* Given request:
Reproduce the lines of the records from the one containing "Where should I" through the end of the records, inclusive. Leave the pictures out of your answer.

* Exercise materials:

-- start --

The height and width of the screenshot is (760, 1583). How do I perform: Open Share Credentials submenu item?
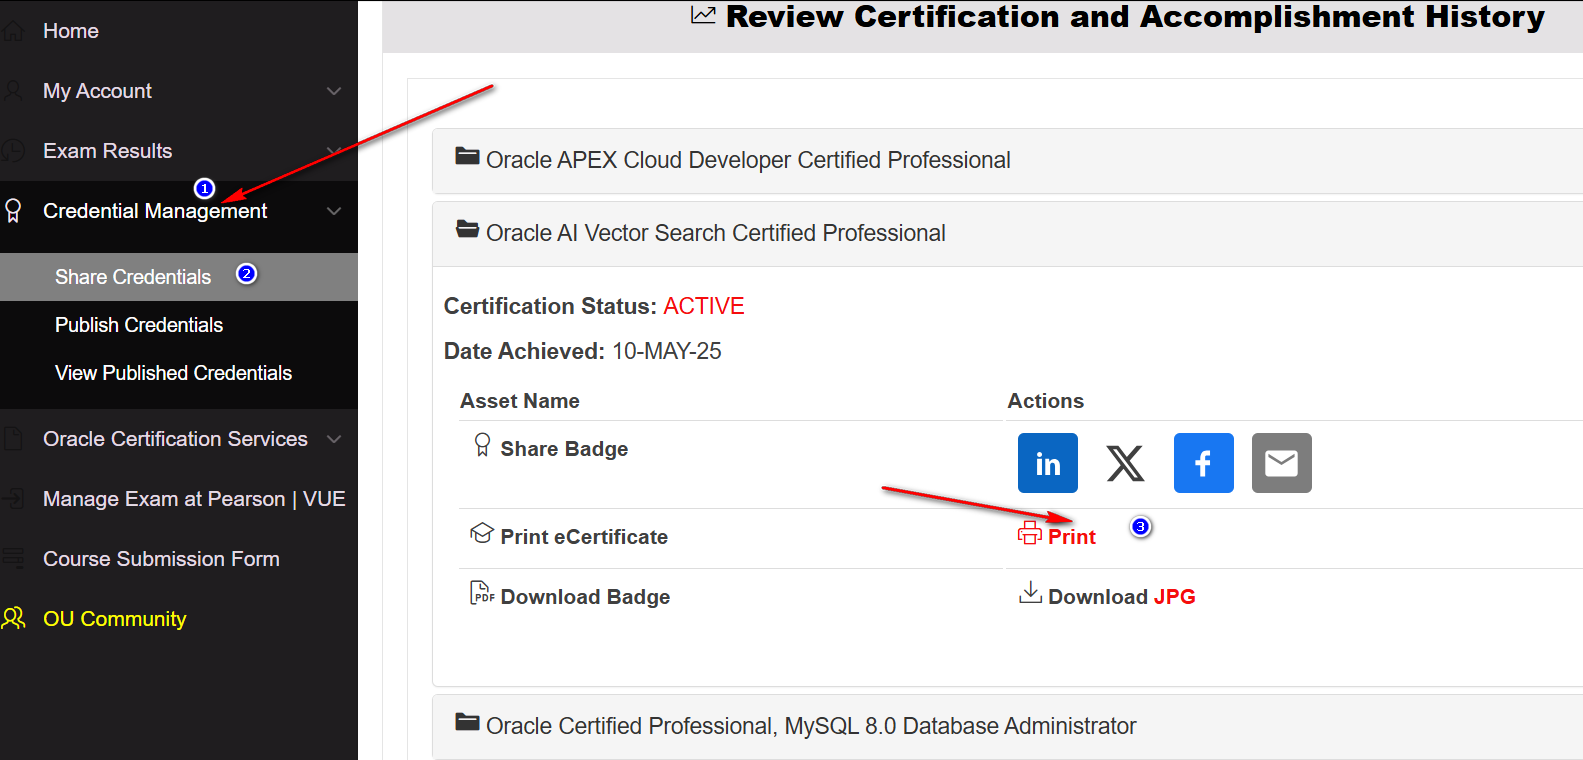[133, 277]
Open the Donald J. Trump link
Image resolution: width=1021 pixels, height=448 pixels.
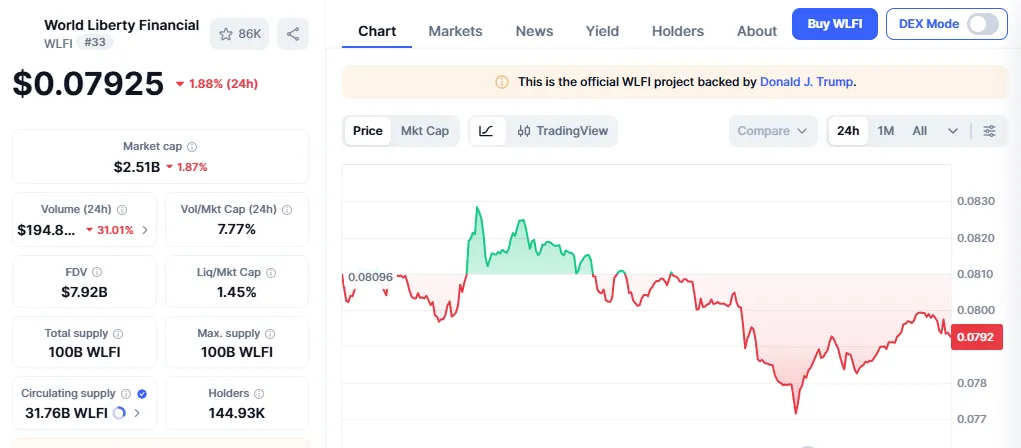coord(806,82)
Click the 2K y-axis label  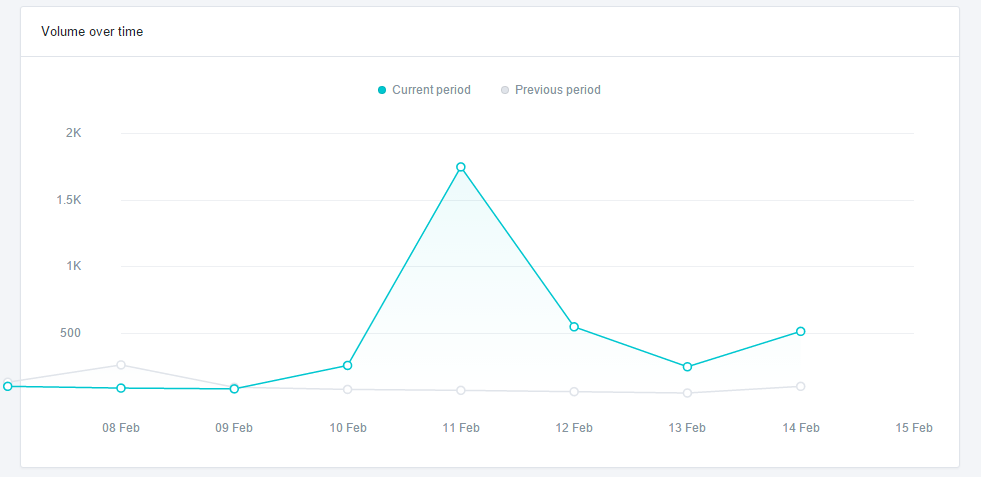tap(74, 133)
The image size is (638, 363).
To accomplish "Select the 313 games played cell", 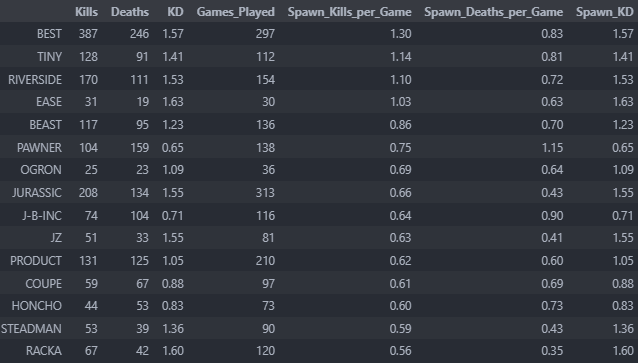I will (265, 192).
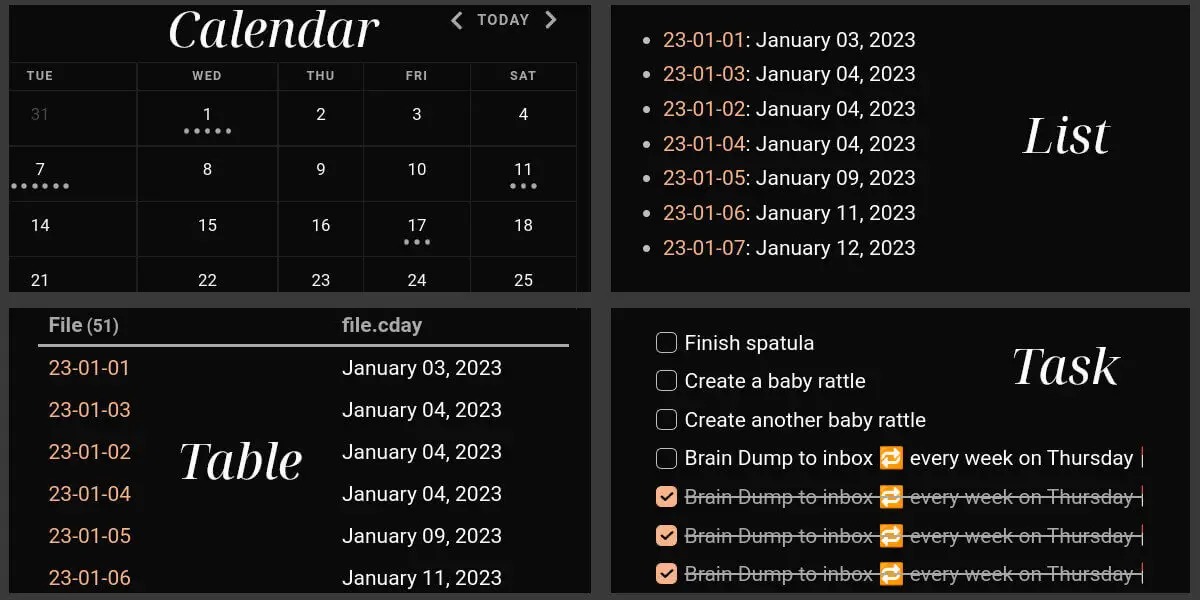Go to next month with right chevron

550,20
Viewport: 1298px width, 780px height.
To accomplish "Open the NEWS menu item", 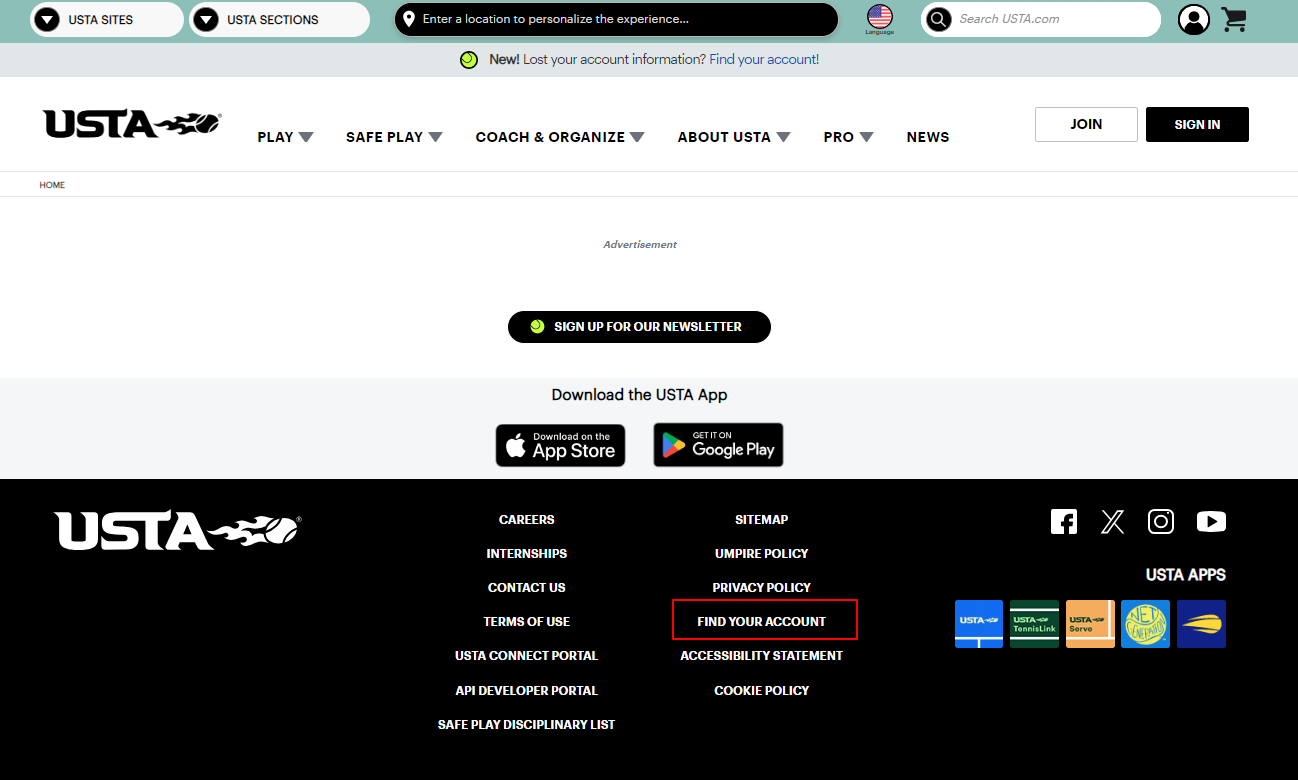I will pos(928,137).
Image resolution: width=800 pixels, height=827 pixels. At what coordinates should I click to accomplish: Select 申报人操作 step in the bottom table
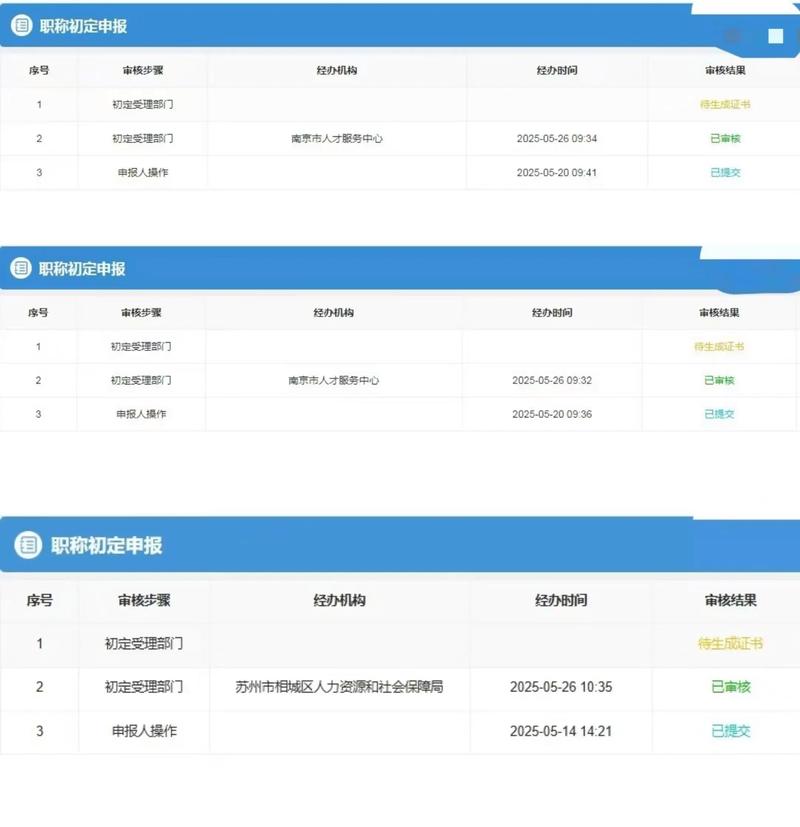(144, 731)
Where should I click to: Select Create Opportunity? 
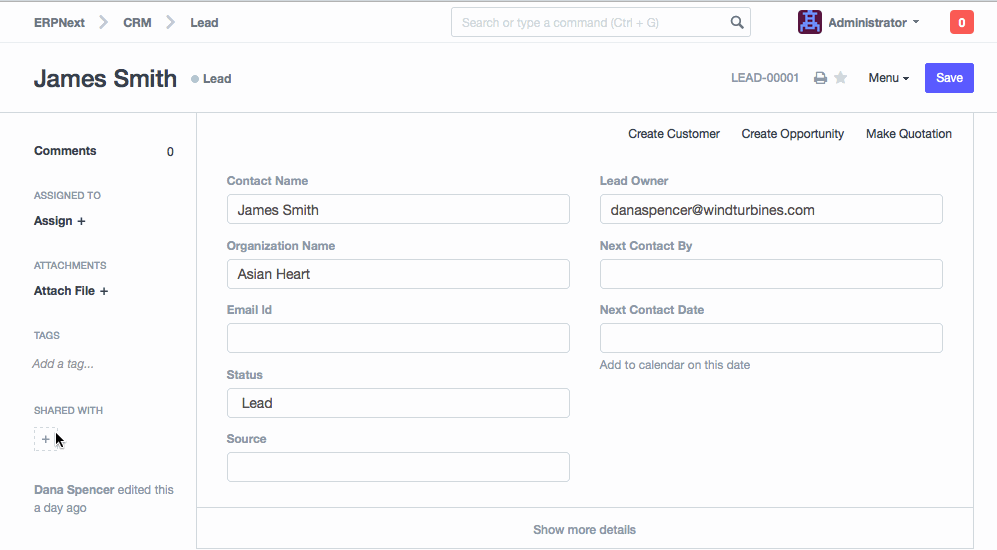[x=792, y=134]
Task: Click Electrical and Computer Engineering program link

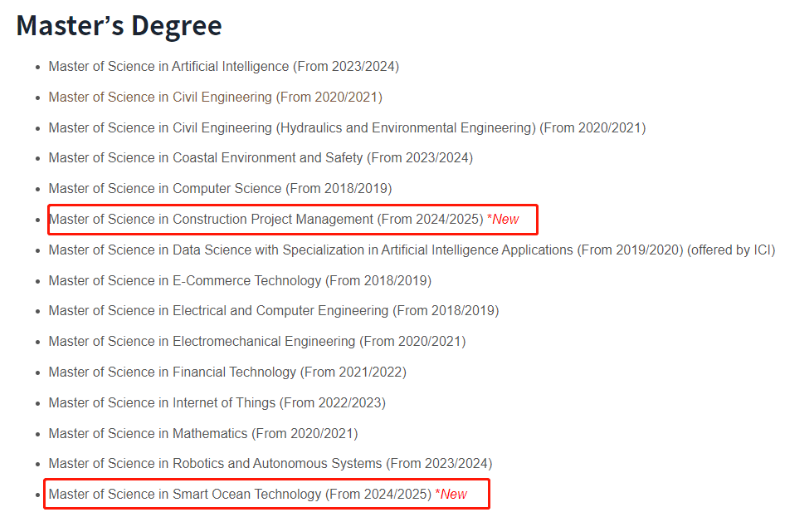Action: [218, 311]
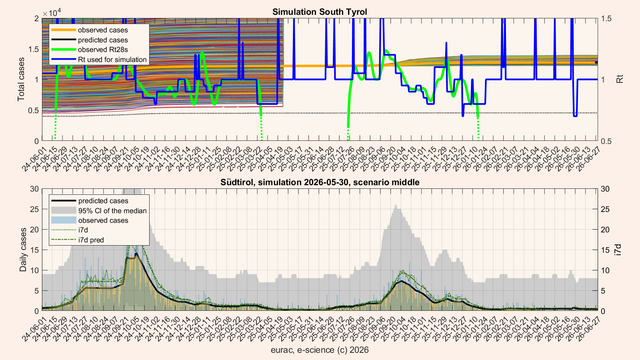Click the light-blue 'observed cases' swatch in bottom legend
Image resolution: width=640 pixels, height=360 pixels.
point(64,220)
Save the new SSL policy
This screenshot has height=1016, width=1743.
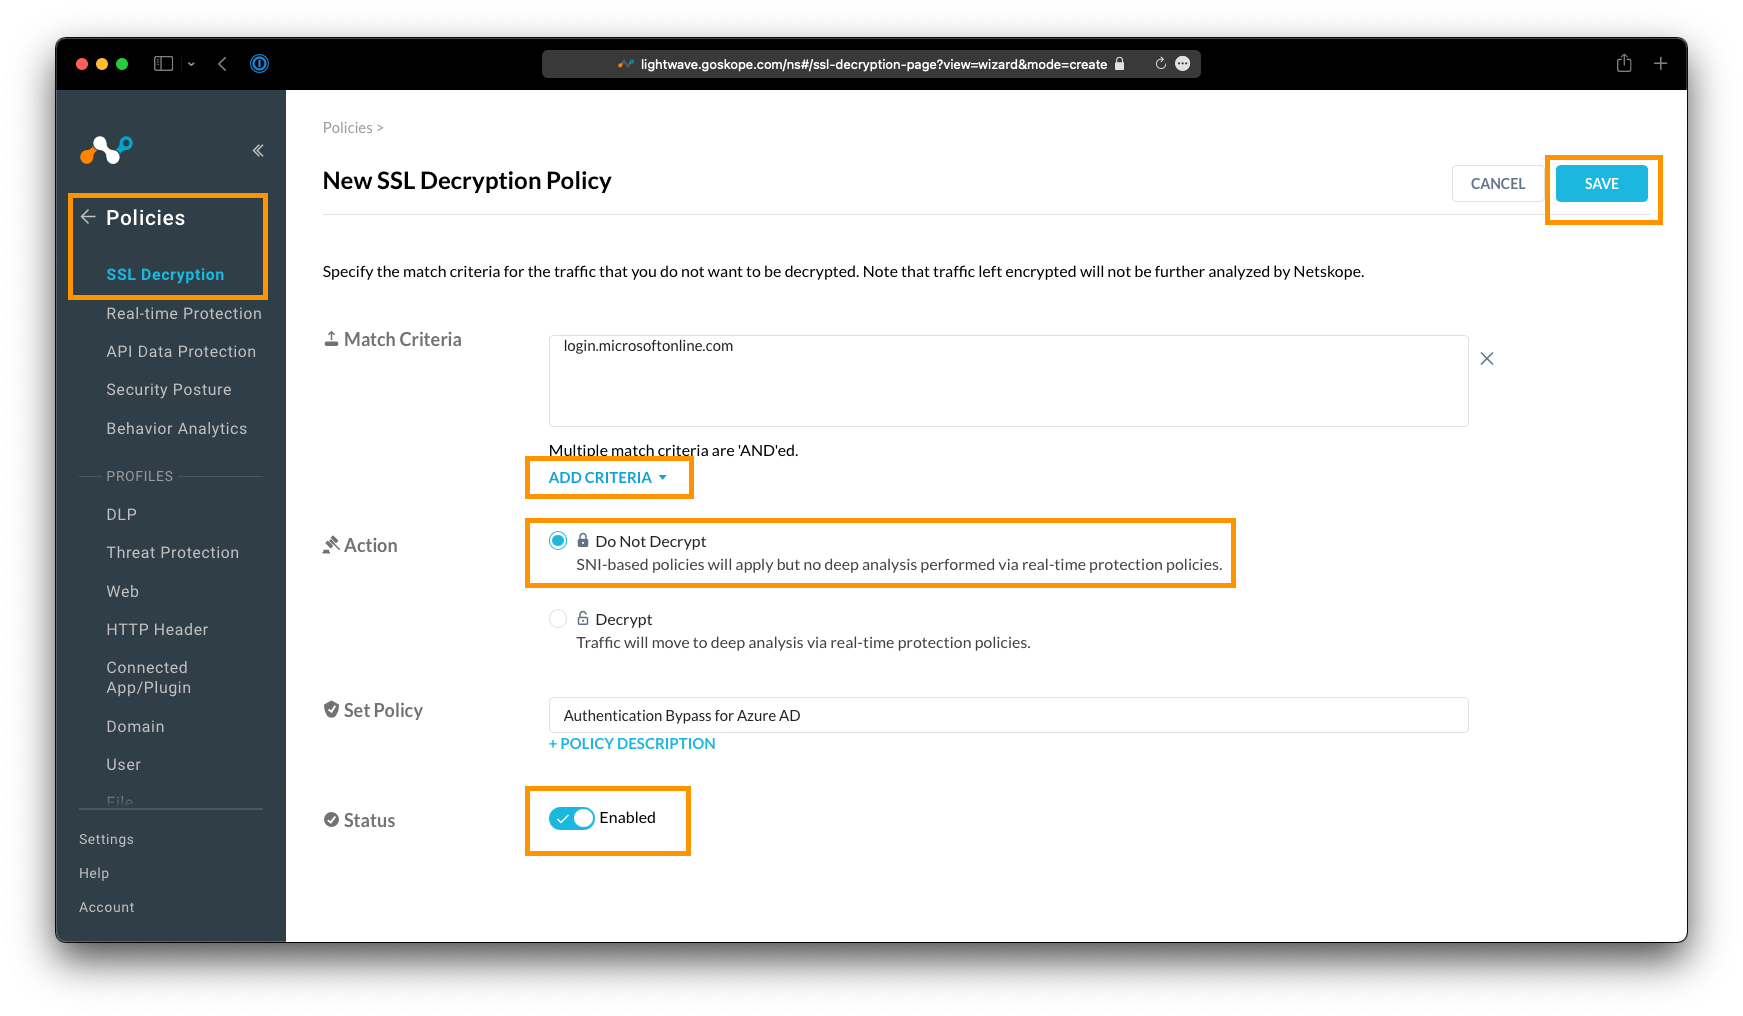[1602, 184]
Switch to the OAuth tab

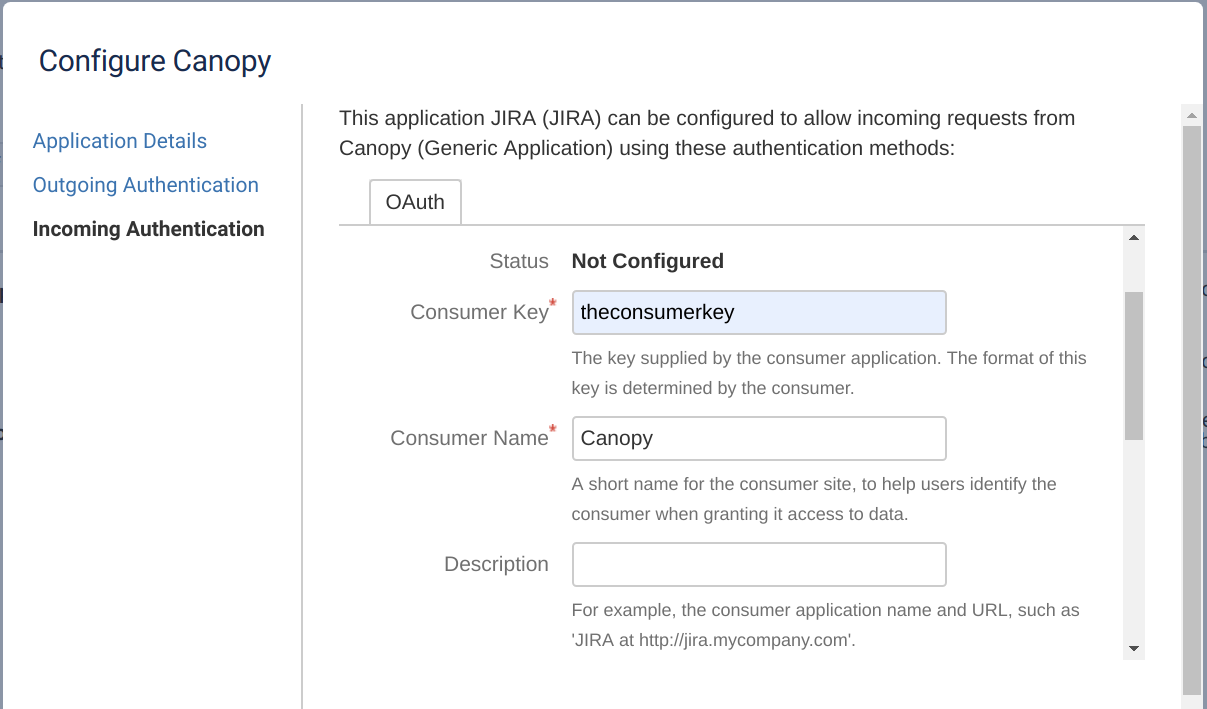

-- end --

* Correct response:
Where should I click to: Select Create Opportunity? 
[x=792, y=134]
Task: Click Electrical and Computer Engineering program link

Action: [218, 311]
Click the light-blue 'observed cases' swatch in bottom legend
Image resolution: width=640 pixels, height=360 pixels.
point(64,220)
Save the new SSL policy
This screenshot has height=1016, width=1743.
[1602, 184]
Switch to the OAuth tab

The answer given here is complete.